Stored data
□ □ □ □ □ □ □

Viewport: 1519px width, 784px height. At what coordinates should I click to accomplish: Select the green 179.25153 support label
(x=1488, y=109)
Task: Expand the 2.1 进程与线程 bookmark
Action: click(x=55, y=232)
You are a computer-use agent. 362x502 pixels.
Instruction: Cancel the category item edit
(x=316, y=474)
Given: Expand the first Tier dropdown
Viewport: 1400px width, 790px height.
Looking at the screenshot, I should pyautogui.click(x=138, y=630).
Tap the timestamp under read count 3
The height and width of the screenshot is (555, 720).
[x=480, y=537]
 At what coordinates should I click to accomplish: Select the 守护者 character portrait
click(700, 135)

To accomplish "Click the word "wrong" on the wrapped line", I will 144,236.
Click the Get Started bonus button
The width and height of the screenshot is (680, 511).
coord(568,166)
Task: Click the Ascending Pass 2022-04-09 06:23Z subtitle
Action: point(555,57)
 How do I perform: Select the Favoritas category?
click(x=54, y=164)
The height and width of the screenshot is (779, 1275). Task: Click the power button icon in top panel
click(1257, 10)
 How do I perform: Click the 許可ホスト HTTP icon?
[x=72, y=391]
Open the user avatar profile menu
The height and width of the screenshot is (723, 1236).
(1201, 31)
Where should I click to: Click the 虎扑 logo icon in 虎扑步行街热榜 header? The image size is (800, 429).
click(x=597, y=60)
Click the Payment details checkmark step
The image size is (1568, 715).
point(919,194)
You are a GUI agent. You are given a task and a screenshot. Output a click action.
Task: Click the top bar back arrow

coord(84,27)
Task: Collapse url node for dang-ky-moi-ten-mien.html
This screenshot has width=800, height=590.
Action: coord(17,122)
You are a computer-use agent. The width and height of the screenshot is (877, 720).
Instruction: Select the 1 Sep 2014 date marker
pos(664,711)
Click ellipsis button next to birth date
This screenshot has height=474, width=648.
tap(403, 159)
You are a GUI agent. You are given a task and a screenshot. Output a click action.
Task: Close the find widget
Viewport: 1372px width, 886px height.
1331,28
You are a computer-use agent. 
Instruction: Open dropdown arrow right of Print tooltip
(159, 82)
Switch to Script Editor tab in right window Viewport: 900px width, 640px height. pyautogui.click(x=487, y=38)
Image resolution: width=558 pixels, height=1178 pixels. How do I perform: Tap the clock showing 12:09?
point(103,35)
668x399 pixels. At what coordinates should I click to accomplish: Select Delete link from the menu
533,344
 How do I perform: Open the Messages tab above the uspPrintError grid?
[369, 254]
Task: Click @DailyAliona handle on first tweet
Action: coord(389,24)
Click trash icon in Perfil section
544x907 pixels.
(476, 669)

□ □ □ □ □ □ □

About this exercise:
Please set down each line of the records exactly as given.

Solution for this problem:
Viewport: 1519px width, 784px height. At what coordinates should I click to accomplish: Select the green 179.25153 support label
(x=1488, y=109)
Task: Expand the 2.1 进程与线程 bookmark
Action: click(x=55, y=232)
You are a computer-use agent. 362x502 pixels.
Instruction: Cancel the category item edit
(x=316, y=474)
Given: Expand the first Tier dropdown
Viewport: 1400px width, 790px height.
Looking at the screenshot, I should pyautogui.click(x=138, y=630).
Tap the timestamp under read count 3
The height and width of the screenshot is (555, 720).
[x=480, y=537]
 At what coordinates should I click to accomplish: Select the 守护者 character portrait
click(700, 135)

To accomplish "Click the word "wrong" on the wrapped line", I will 144,236.
Click the Get Started bonus button
The width and height of the screenshot is (680, 511).
coord(568,166)
Task: Click the Ascending Pass 2022-04-09 06:23Z subtitle
Action: point(555,57)
 How do I perform: Select the Favoritas category?
click(x=54, y=164)
The height and width of the screenshot is (779, 1275). Task: Click the power button icon in top panel
click(1257, 10)
 How do I perform: Click the 許可ホスト HTTP icon?
[x=72, y=391]
Open the user avatar profile menu
The height and width of the screenshot is (723, 1236).
(1201, 31)
Where should I click to: Click the 虎扑 logo icon in 虎扑步行街热榜 header? The image size is (800, 429).
click(x=597, y=60)
Click the Payment details checkmark step
The image size is (1568, 715).
point(919,194)
You are a GUI agent. You are given a task and a screenshot. Output a click action.
Task: Click the top bar back arrow

coord(84,27)
Task: Collapse url node for dang-ky-moi-ten-mien.html
This screenshot has width=800, height=590.
Action: coord(17,122)
You are a computer-use agent. The width and height of the screenshot is (877, 720).
Instruction: Select the 1 Sep 2014 date marker
pos(664,711)
Click ellipsis button next to birth date
This screenshot has height=474, width=648.
tap(403, 159)
You are a GUI agent. You are given a task and a screenshot. Output a click action.
Task: Close the find widget
Viewport: 1372px width, 886px height.
1331,28
You are a computer-use agent. 
Instruction: Open dropdown arrow right of Print tooltip
(159, 82)
Switch to Script Editor tab in right window Viewport: 900px width, 640px height. pyautogui.click(x=487, y=38)
Image resolution: width=558 pixels, height=1178 pixels. How do I perform: Tap the clock showing 12:09?
point(103,35)
668x399 pixels. At what coordinates should I click to accomplish: Select Delete link from the menu
533,344
 How do I perform: Open the Messages tab above the uspPrintError grid?
[369, 254]
Task: Click @DailyAliona handle on first tweet
Action: coord(389,24)
Click trash icon in Perfil section
544x907 pixels.
(476, 669)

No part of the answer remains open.